- [What is being asked]:
Those lines of the material below that fall between its first line and the line with "PODCASTS (359, 149)", both included, are to be repeated exactly.
####################
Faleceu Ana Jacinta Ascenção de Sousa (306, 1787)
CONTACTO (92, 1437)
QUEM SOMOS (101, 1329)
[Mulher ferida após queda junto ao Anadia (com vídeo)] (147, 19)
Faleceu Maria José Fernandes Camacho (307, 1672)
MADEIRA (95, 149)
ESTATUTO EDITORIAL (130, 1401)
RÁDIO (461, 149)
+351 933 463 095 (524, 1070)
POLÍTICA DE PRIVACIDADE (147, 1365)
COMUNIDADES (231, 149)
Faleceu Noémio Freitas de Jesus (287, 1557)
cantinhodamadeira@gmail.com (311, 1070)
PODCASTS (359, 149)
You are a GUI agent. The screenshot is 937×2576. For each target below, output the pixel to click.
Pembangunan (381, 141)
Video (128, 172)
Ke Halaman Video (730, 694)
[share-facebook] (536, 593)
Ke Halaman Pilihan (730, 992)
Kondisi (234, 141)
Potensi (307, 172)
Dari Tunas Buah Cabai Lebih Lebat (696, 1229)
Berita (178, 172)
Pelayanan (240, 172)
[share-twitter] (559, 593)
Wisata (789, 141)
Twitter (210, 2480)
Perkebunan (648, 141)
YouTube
####################
- [The completed task]:
Faleceu Ana Jacinta Ascenção de Sousa (306, 1787)
CONTACTO (92, 1437)
QUEM SOMOS (101, 1329)
[Mulher ferida após queda junto ao Anadia (com vídeo)] (147, 19)
Faleceu Maria José Fernandes Camacho (307, 1672)
MADEIRA (95, 149)
ESTATUTO EDITORIAL (130, 1401)
RÁDIO (461, 149)
+351 933 463 095 (524, 1070)
POLÍTICA DE PRIVACIDADE (147, 1365)
COMUNIDADES (231, 149)
Faleceu Noémio Freitas de Jesus (287, 1557)
cantinhodamadeira@gmail.com (311, 1070)
PODCASTS (359, 149)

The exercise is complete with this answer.